On Thursday, Zambian President Rupiah Banda and South African President Jacob Zuma called for the lifting of Western sanctions. This has been received with derision in many civil society and media quarters. The call has been interpreted by some as “an indication of Zuma and Banda’s support for Robert Mugabe and Zanu PF”.
“Zuma and Banda believe Mugabe’s propaganda”, others in civil society bleat. For some “the West must keep punishing Zanu PF for its human rights abuses”. The Zimbabwean political opposition is silent.
If you are one of those who shares the aforementioned views, pause a moment to ask yourself why there are sanctions on Mugabe and Zanu PF but none against Swaziland’s King Mswati or Angola’s Eduardo dos Santos – both leaders who are not anymore human rights respecting than Mugabe.
Ask yourself whether America has the moral authority to apply sanctions against Zanu PF when its own human rights record is chequered. Remember the illegal Iraq invasion. The human rights abuses at Abu Ghraib and Guantanamo Bay. Civilians who continue to die in Afghanistan. America’s reluctance to rein-in Israel for its human rights abuses in Palestine.
Western sanctions against Mugabe and Zanu PF elites would command more authority if the same human rights standards were applied to every country evenly. Will you not wake up and smell the fetor of Western hypocrisy? It reeks all the way to hell and heaven. Come out of the malodour. Wake up from the illusion of Western human rights supremacy.
ZANU PF has and continues to work hard at casting Morgan Tsvangirai’s Movement for Democratic Change (MDC-T) as “sell-outs” who campaigned for the imposition of unjustified sanctions that are “racist” and an interference in the country’s internal affairs. Today, Tsvangirai’s MDC is asked to advocate the removal of sanctions because it instigated them.
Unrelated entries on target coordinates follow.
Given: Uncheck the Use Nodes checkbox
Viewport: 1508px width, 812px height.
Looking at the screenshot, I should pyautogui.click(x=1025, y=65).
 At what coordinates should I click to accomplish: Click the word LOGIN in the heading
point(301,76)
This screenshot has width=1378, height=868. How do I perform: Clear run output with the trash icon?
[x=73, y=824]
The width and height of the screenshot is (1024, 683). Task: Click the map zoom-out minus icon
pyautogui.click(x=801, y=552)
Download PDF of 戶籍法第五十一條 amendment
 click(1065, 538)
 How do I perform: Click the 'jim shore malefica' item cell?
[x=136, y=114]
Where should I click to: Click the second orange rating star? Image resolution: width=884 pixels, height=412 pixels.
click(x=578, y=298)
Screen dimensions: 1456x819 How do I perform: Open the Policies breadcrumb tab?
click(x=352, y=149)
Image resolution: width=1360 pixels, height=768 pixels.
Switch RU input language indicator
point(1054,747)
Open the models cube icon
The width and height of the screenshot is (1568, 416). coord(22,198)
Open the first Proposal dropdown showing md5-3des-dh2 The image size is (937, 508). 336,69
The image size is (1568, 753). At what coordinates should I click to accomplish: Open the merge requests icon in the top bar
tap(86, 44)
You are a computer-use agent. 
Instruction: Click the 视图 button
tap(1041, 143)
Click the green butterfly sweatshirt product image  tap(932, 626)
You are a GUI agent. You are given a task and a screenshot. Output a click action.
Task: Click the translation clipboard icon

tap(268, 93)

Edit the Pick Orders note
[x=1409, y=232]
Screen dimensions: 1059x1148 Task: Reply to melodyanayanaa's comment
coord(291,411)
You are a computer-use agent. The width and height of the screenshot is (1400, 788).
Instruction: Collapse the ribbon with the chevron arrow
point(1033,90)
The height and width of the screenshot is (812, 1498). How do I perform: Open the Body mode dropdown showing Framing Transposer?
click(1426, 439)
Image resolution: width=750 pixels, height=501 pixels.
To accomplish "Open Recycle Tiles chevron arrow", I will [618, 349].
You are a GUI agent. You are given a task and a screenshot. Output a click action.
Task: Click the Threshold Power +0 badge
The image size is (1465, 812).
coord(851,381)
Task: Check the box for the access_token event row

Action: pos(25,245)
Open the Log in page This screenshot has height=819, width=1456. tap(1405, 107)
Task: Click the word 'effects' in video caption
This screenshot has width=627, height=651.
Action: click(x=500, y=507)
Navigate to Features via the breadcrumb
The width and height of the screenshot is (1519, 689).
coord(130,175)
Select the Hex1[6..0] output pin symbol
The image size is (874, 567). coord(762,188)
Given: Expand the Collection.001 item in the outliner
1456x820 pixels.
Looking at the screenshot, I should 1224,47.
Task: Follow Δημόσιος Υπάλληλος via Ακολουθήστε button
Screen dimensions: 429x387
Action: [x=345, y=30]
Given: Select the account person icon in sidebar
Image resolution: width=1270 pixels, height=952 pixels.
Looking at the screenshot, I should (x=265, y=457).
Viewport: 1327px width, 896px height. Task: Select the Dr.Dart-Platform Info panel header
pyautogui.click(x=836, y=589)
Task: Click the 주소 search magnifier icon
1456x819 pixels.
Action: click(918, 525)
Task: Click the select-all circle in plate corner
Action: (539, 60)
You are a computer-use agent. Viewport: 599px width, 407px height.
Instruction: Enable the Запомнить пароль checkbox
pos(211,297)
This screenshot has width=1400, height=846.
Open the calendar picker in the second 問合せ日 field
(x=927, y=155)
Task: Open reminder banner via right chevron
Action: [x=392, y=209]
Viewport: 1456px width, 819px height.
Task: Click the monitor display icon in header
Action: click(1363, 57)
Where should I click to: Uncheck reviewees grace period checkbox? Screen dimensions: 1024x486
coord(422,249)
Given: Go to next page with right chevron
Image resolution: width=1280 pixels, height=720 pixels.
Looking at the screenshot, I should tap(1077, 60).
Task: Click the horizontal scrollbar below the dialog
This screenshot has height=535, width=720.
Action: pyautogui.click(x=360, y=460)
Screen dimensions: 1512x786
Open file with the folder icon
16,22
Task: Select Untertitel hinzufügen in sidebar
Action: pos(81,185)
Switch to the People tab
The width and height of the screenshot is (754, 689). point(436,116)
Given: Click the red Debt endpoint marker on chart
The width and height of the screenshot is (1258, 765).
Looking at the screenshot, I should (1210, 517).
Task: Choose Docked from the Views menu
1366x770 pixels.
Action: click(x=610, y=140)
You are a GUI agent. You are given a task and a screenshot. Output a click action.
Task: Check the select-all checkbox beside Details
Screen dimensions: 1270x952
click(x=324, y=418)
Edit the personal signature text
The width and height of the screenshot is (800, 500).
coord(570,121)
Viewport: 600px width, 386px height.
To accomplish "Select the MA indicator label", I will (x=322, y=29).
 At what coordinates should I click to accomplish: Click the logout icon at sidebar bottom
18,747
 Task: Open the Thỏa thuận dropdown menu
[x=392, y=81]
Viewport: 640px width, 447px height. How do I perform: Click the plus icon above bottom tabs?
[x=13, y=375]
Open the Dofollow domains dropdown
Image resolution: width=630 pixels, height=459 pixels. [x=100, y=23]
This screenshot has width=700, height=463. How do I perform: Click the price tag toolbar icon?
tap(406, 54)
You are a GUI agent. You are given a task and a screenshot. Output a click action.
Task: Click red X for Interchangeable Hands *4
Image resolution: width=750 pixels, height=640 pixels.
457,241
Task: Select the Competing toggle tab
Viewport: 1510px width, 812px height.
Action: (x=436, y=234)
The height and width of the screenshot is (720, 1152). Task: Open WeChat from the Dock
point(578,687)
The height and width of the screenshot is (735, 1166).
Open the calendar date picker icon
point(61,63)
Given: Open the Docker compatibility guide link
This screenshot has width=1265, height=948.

While the MDC-T denies that it ever campaigned for sanctions, its message on the sanctions issue has never been as coherent and consistent as that of ZANU PF. Only in November during a parliamentary debate MDC-T MP Jefferson Chitando called for the extension of Western sanctions and he suggested that the opposition had indeed invited the imposition of sanctions in the early 2000s.
Zanu PF refuses to fully implement power-sharing reforms for as long as Western sanctions remain in place. The sanctions stand-off is one of the main reasons why the power-sharing government has made little headway in reforming Zimbabwean institutions in time for the next elections.
By campaigning for sanctions to be lifted, Zuma and Banda are attempting to take a key impediment to reform implementation off the table. Calling for an end to sanctions is not indicative of support for Mugabe.
Moreover, sanctions have become a convenient scapegoat for Zanu PF because they allow the party to argue that Zimbabwe’s breathtaking economic decline was not caused by its adoption of a disastrous Economic Structural Adjustment Programmes (ESAP) in the 1990s, massive corruption by Zanu PF elites, an ineptly implemented land reform programmes and the country’s 1998 involvement in the Democratic Republic of the Congo (DRC).
Zanu PF is a violent party and they have made many bad policy decisions while in government, but they are nonetheless astute political operators. And yet the manner in which civil society, private media and the MDC-T are still struggling to comprehend and strategically counter Zanu PF’s political uses of the sanctions matter is making me increasingly question whether Mugabe’s party is indeed a clever assemblage or civil society, private media and the opposition are simply intellectually ill equipped.
Perhaps there is nothing to Zanu PF – they are a shallow lot who just happen to be a tad cleverer than the mediocrity that surrounds them.